Directions for this task
Each line of the records must appear in your answer exactly, with no pictures.

Exercise material
════════
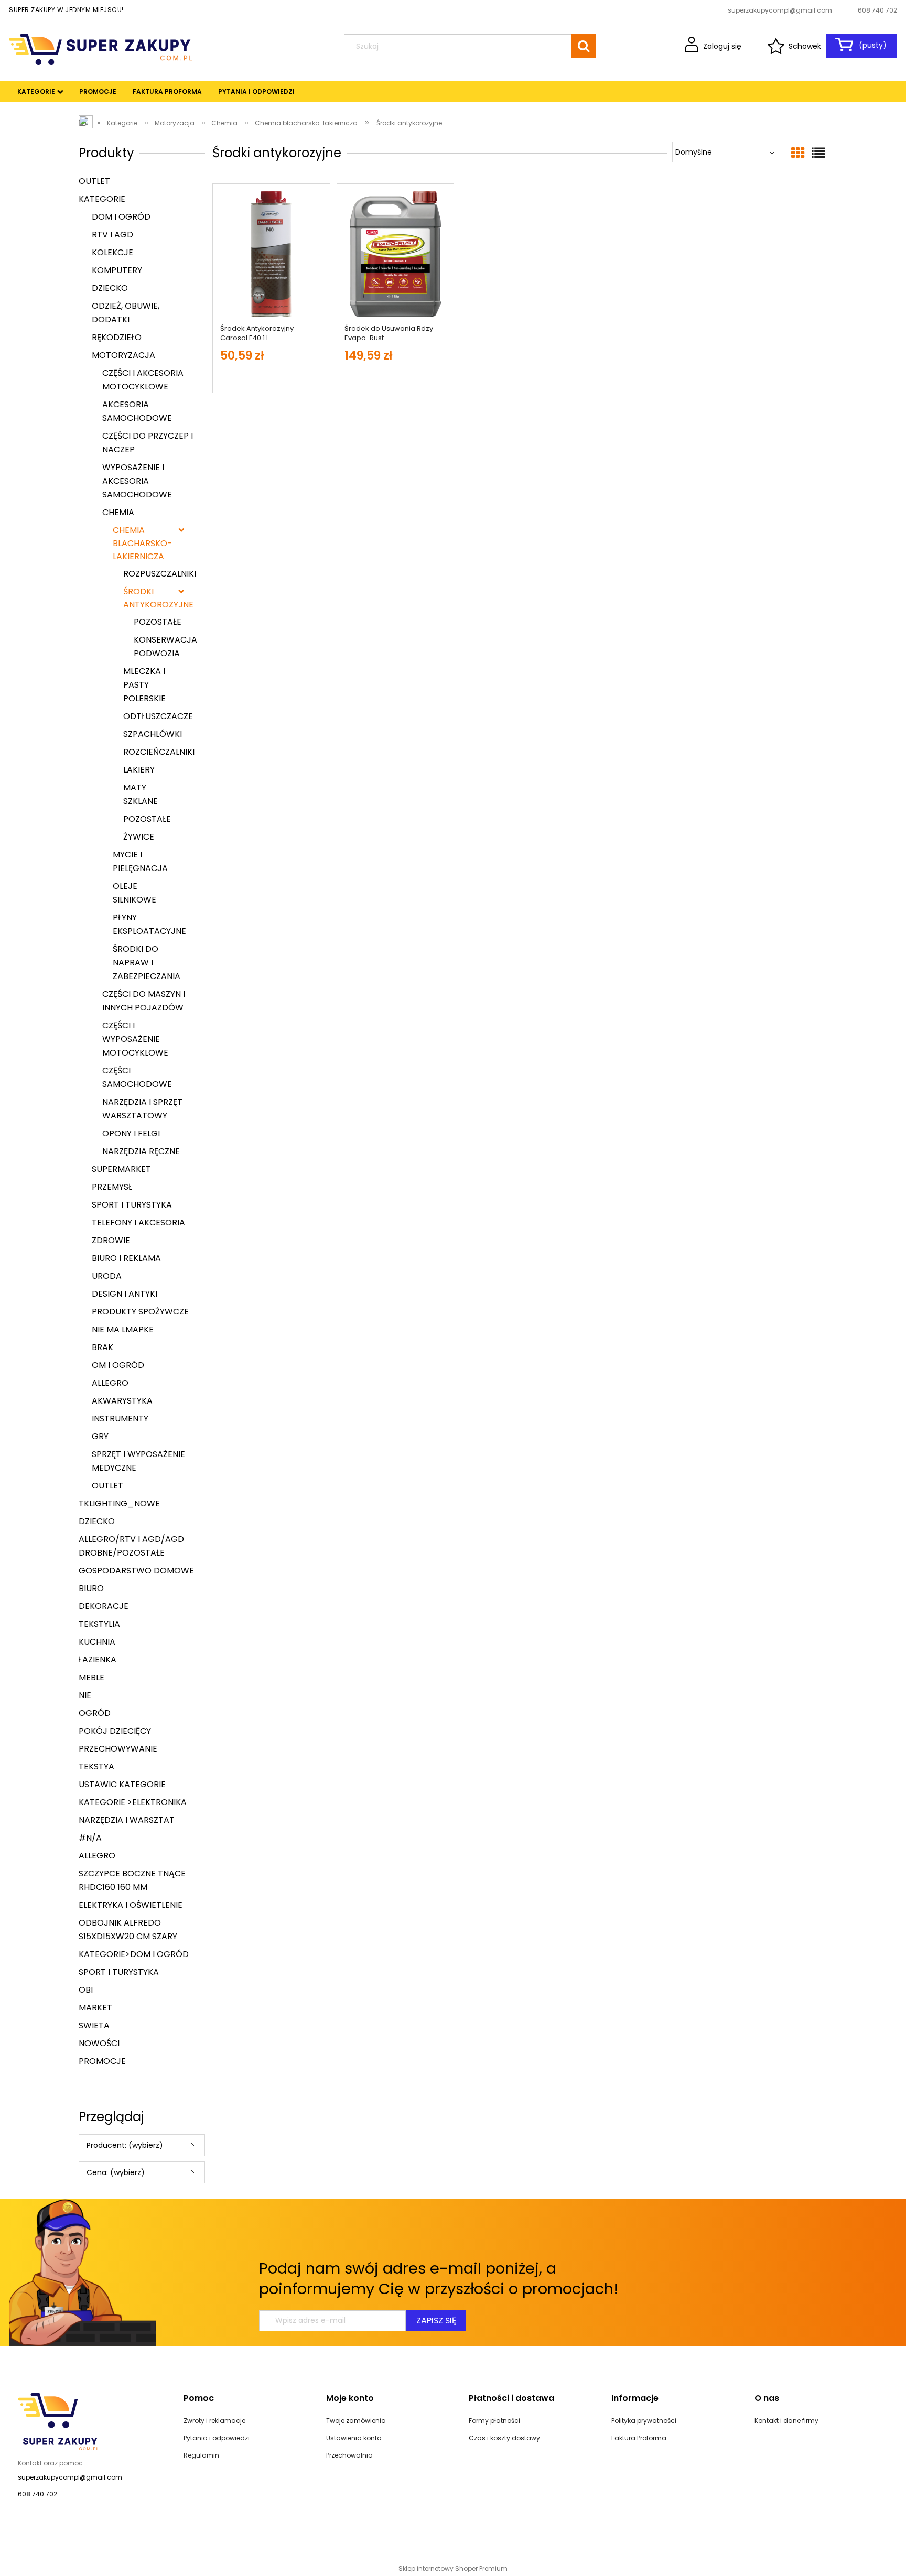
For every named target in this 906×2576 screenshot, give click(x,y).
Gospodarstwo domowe (136, 1570)
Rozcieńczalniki (159, 752)
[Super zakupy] (58, 2421)
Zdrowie (111, 1240)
════════
Result of the exercise
For every named target in this 906×2576 screenshot, give click(x,y).
Gospodarstwo domowe (136, 1570)
Rozcieńczalniki (159, 752)
[Super zakupy] (58, 2421)
Zdrowie (111, 1240)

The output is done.